1 – Overview and common advices
Contrary to common belief, getting a mortgage in France is relatively simple. The only thing that can surprise some property buyers is the amount of documentation required to complete the application process. With the assistance of an experienced French mortgage broker, you can use their knowledge and connections to achieve a smooth and positive result. You may need to travel to France to open a bank account at the branch. We can assist you during the meeting with the bank.
It is advisable to check your affordability as early as possible, as this will help you target the right properties. It also means that we can find the right bank for you as quickly as we can.
Each of the French banks has slightly different underwriting criteria and so requires a slightly different set of supporting documents. Some banks may also require documents to be certified by a finance or legal professional. The banks will require a full set of documents to process a mortgage application. We’ve listed everything you’ll need here and we advise you to make a start on gathering them as soon as possible.
It is worth considering at the outset if you will hold the property in your own name or purchase via a company structure. French banks will lend to Societe Cilvile Immobilieres (SCIs) and SARLs (two types of French companies) if they are composed of close family members (parents/children buying together, siblings too – but not cousins or friends). A discussion of relevant tax implications can be found in the French tax section. French banks do not lend to UK companies nor can a UK company be a shareholder for an SARL de Famille, according to our research.
2 – What are the steps?
Step 1 : Decision in principle
Find out your affordability profile and decide on the most suitable mortgage option.
Step 2 : Build your application
Collect the paperwork required to complete your mortgage request
Step 3 : Approval process starts
We leverage the best possible deal through our connections with French underwriters.
Step 4 : Life insurance & bank account
A must-have for all French mortgages. We can assist you in finding a suitable solution.
Step 5 : The offer
You receive, complete & sign the paperwork, after which a 10 day cooling off period starts.
Step 6 : Completion
We follow up with the bank and the French Notaire to organise a completion date.
3 – Required documents
The documents required to support a French mortgage application are as follows:
- Last 3 months bank statements, for each borrower, for ALL accounts.
- If you are not a home owner you must provide your rental agreement and proof of the rent you pay.
- If you pay council tax, please provide the statement or invoice.
- Proof of any extra income. You will need to provide tax returns showing rental income, pensions and dividends.
- Proof of the origin of your personal contribution to the mortgage (savings account, bonds etc)
- Copies of all borrowers’ passports
- Copy of marriage certificate if applicable
- Copy of divorce agreement if applicable
- Proof of home address (utility bills, council tax, etc)

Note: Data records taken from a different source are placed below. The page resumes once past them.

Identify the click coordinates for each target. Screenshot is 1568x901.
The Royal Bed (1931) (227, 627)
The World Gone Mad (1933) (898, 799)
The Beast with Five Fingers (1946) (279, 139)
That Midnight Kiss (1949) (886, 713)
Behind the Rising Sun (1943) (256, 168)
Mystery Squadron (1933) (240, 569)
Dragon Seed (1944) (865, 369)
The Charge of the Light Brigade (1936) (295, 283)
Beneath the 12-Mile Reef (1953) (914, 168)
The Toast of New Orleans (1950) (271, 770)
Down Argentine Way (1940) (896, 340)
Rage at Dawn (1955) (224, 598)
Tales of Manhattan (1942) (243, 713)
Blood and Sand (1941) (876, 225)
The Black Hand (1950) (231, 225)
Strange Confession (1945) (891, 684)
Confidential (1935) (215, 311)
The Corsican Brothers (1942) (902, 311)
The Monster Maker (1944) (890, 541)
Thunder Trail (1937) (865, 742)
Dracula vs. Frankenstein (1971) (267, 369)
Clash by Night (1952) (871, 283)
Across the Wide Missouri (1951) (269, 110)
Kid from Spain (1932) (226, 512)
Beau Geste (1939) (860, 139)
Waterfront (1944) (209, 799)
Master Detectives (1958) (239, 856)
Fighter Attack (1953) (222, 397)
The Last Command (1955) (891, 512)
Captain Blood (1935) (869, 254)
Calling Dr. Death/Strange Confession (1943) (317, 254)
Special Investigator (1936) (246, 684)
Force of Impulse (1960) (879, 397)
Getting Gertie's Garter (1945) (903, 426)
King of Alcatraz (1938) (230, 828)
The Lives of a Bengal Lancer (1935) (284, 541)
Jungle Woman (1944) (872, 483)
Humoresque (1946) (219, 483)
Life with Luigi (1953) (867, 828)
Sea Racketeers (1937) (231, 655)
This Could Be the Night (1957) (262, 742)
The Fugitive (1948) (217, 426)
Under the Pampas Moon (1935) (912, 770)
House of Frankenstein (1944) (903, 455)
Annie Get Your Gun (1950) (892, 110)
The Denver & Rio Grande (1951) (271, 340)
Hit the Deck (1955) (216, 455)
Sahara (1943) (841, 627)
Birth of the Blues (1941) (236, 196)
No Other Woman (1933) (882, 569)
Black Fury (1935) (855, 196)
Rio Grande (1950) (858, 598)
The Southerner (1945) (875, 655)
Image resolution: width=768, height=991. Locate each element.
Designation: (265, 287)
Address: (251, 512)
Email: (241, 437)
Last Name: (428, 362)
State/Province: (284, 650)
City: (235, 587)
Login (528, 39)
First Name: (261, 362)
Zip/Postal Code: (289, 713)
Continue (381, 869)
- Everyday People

Employment details and documentation
- Last 3 months pay slips
- Last 2 P60’s or tax returns
- The last 3 years accounts for the company
- Last 2 years personal tax returns
- Certified accountant’s letter stating income for last 2 years
Mortgage application form
- Mortgage application form
- Life insurance questionnaire (may be sent to you by post at a later date)
- French bank account application form
Download application form
- Purchase contract
- Company set up documents as applicable. KBIS, Statutes etc.
4 – Selecting the bank and the offer
Usually the bank you select will be the one offering the best conditions and rates to suit your project. These days it may be a branch local to the property, though we do still use some branches with national coverage. We work with two main types of banks to find mortgages and loans for properties in France: local French retail banks and international private banks.
Repayment mortgages are generally more expensive as you have to pay the interest on the loan amount and also pay off a portion of the capital each month. Of course, with French mortgage rates so low at the moment, the long-term value can be substantial, especially when compared to rates of other European countries. Repayment mortgages are often called ‘capital and interest’ mortgages and the payment for €100,000 may be, say, €7,200 per year – almost double the cost of an interest-only mortgage. Repayment mortgages are best used for main residences or for investments, such as leasebacks, where the aim is to pay the mortgage off and/or enjoy the income. Repayment mortgages (prêt amortissables) are the most common mortgages in France and offer the most protection.
With an interest only mortgage (prêt infiné), as the name suggests you only pay the interest on the amount you borrow. If you borrow €100,000 at a 2.5% interest rate you will have to pay €2500 per year. After 20 years you will still owe the €100,000 and have to sell the property or find funds from elsewhere to pay back the money you have borrowed. Hopefully the property you bought will be appreciated in the meantime so you will have made a profit whilst keeping your costs down. Interest only mortgages are the mortgage of choice for investors looking to make a return by selling the property for more than the purchase price.